Rust auditcargo audit + cargo denyScheduled (Mondays 06:00 UTC) advisory and license checks.

Container & Image Scanning

CheckToolOutput
Image vulnerability scanTrivyScans built images for CRITICAL/HIGH issues; results uploaded as SARIF to the GitHub Security tab.

Supply-Chain Integrity

For images published to GHCR on main:

MechanismToolPurpose
Image signingCosignKeyless signing via Sigstore/Fulcio — verifiable provenance of who built the image.
SBOM generationSyft (SPDX JSON)A software bill of materials per image, retained 90 days.
SBOM attestationactions/attest-sbomAttaches a verifiable provenance chain to the image.
Build provenanceBuildKit SBOM + ProvenanceAttached to image manifests via docker/build-push-action.
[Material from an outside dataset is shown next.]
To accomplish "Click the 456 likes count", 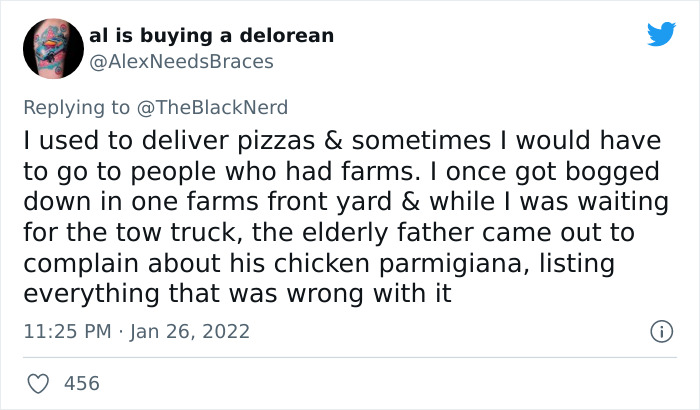I will (x=82, y=383).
All of these jobs feed the aggregate ci-pass gate, which is the single required status check for branch protection. A failure in any security job blocks the merge.

Known Tech Debt

A handful of security shortcuts are tracked deliberately (see tech-debt-index.md):

  • NATS transport is plaintext (TD-006): login/register passwords cross NATS in the clear. Acceptable because NATS is not exposed externally; NATS TLS is planned for production.
  • Internal services use HTTP (TD-003): Kong terminates external TLS; mTLS between internal services is a production task.
  • Credentials in docker-compose.yml (TD-004): local-dev only; production will use Docker secrets or Vault.
  • users.tenant_id legacy column (TD-007): retained alongside user_tenants for backward compatibility; to be dropped once all code reads the junction table.